Primary care and Emergency Department providers may be the first to evaluate patients with vaginal bleeding and abdominal cramping in early pregnancy. As the diagnosis often cannot be made definitively during the first visit, counseling presents a unique challenge, requiring heightened sensitivity to a patient’s emotional needs.

  • If definitive results are not available, reassure that not all vaginal bleeding signifies a pregnancy loss, while avoiding guarantees that “everything will be all right.”
  • Keep the patient informed throughout the diagnostic process about your suspicions and next steps, and provide results once EPL is diagnosed, giving the patient time to process.

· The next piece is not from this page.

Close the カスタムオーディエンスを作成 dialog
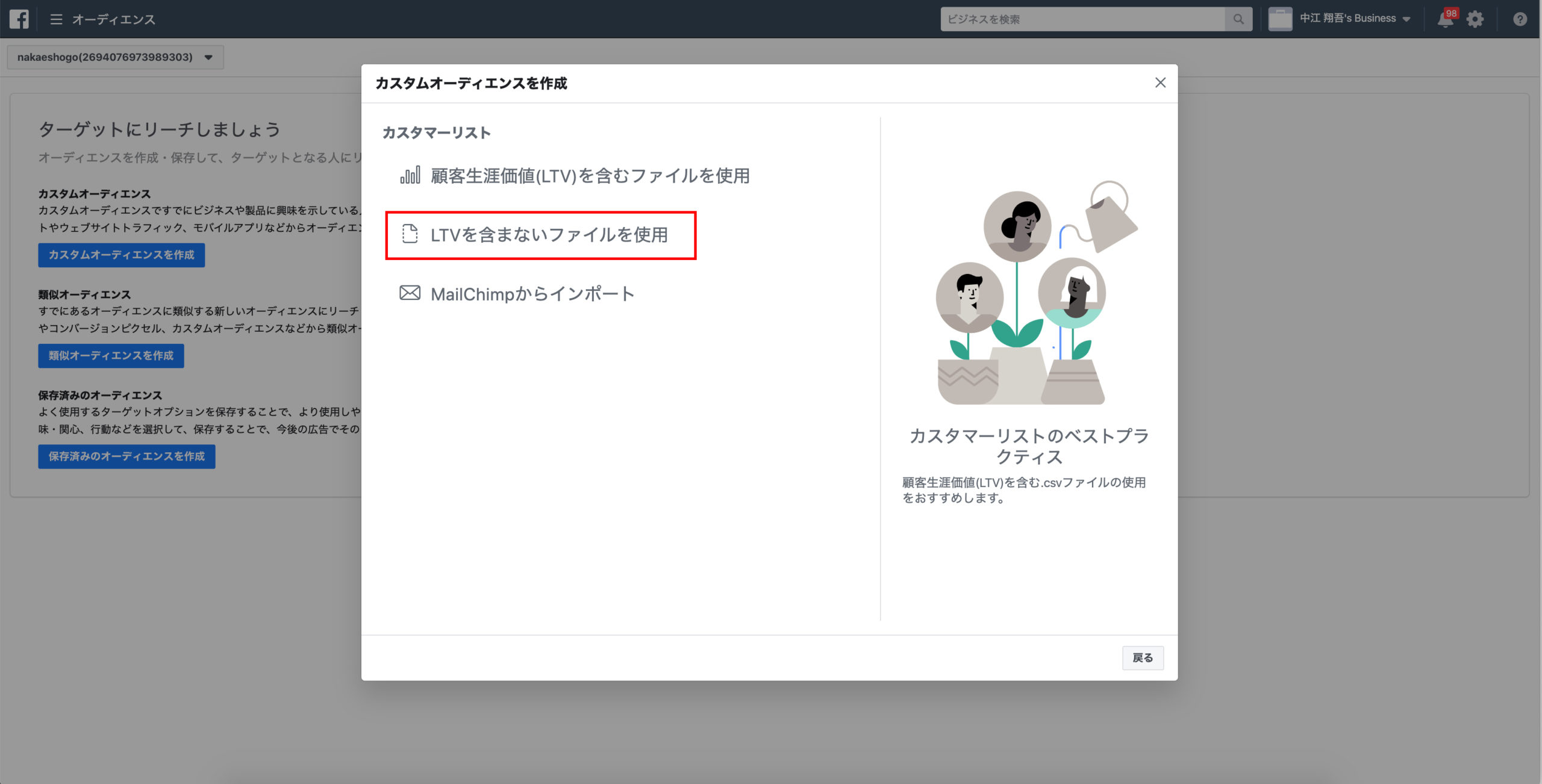The width and height of the screenshot is (1542, 784). coord(1160,83)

  • Discuss if the pregnancy is desired to help guide EPL management. Many but not all patients with an undesired pregnancy may feel better knowing the pregnancy is non-viable.

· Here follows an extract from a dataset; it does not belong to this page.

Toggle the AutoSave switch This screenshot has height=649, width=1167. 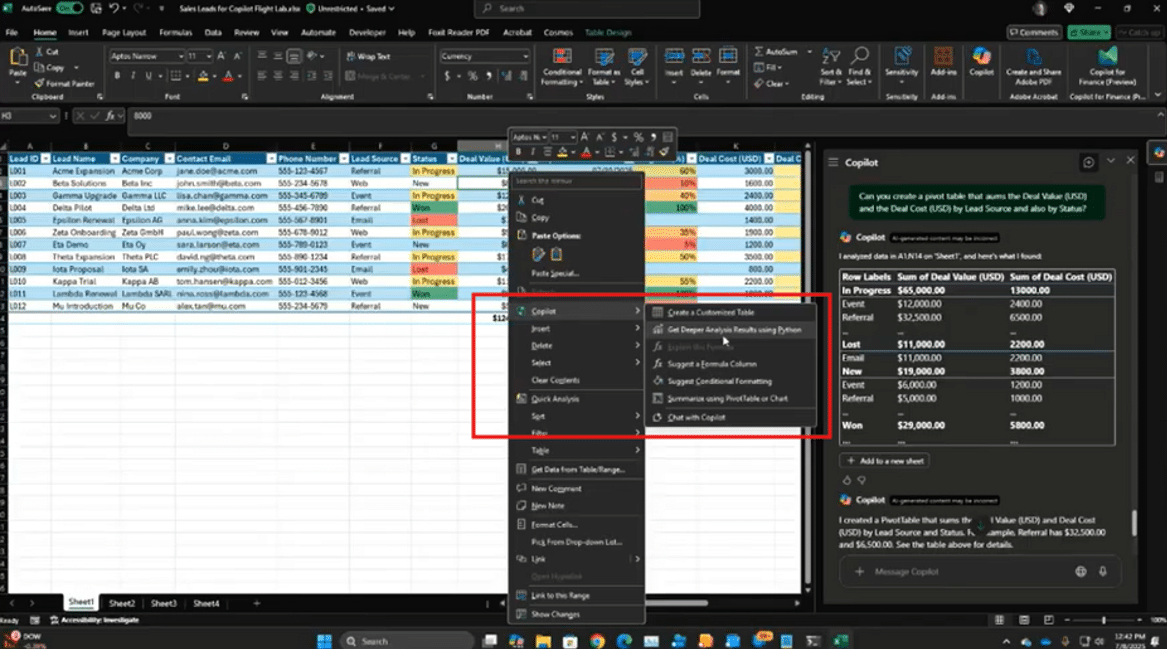coord(70,8)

  • Explicitly address feelings of guilt, reassuring that there is no evidence that a patient caused this pregnancy loss (e.g., from coitus, heavy lifting, stress, etc.).
  • Describe that pregnancy loss is common, occurring among 10-20% of clinically recognized pregnancies, and help to normalize the patient’s emotions.

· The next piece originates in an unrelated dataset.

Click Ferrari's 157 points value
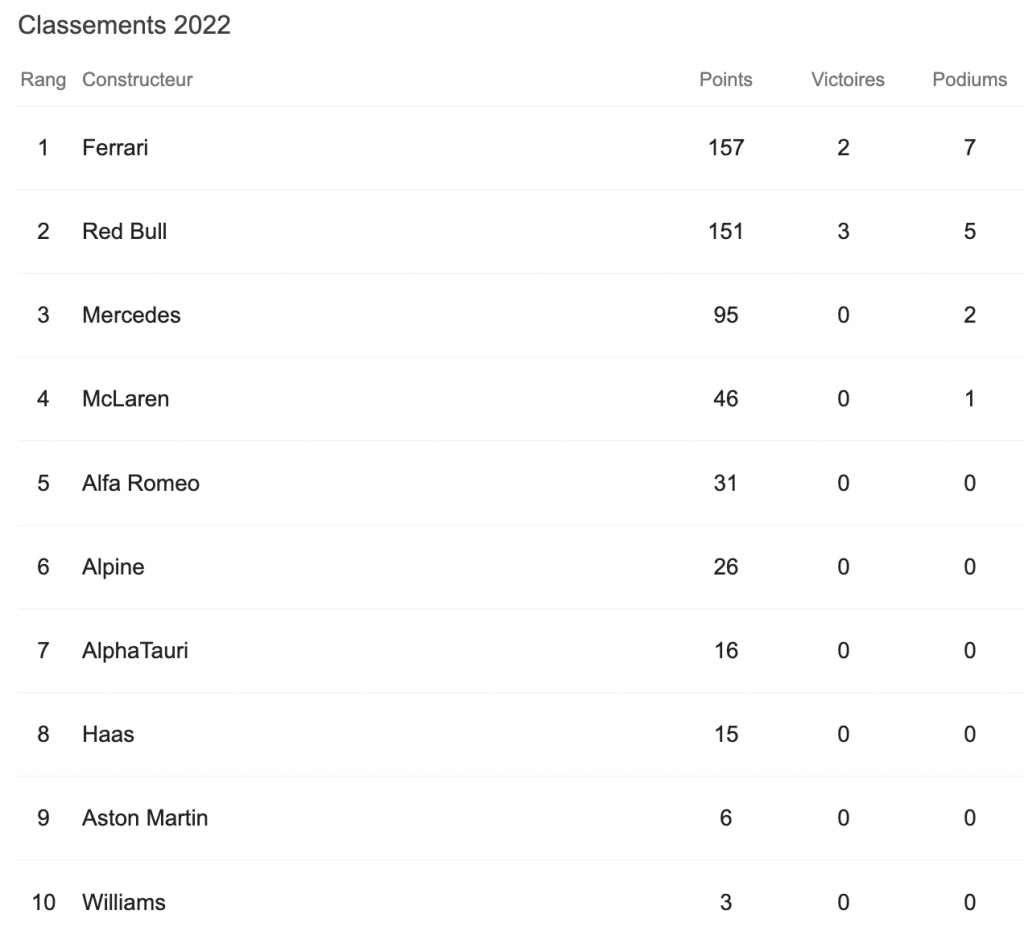The image size is (1024, 935). (x=725, y=148)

  • Advise patients that no interventions are proven to prevent first trimester loss.
  • Research shows patients have strong preferences for choosing treatment for EPL, and have greater satisfaction when treated according to their preference (Wallace 2010, Dalton 2006). Since each option is safe and relatively effective in most clinical situations, the choice of management should be in line with a patient’s preferences for treatment. (See EPL Options Counseling below)
  • Underestimating the discomfort associated with any management option has been negatively associated with satisfaction (Dalton 2006).
  • Assure that you or a colleague will be available through the process, answer questions as they arise, and encourage a support person to be at the visit.
  • Counsel patients who are particularly bereaved regarding anniversary phenomena, as well as preparing themselves to discuss the loss with family and friends.
  • Provide additional counseling resources as needed. Studies show some patients experience depressive symptoms following EPL, while others do not. Evidence is insufficient to demonstrate that counseling is effective post-miscarriage (Murphy 2012 ).
  • Inquire and counsel about future fertility, providing immediate contraception or preconception care as needed. Inform and counsel about recurrent miscarriage risks (approximately baseline risk after one; 30% risk after two and increasing thereafter). Address any treatable risk factors, as appropriate, in a non-judgmental way; this is possibly best saved for follow-up.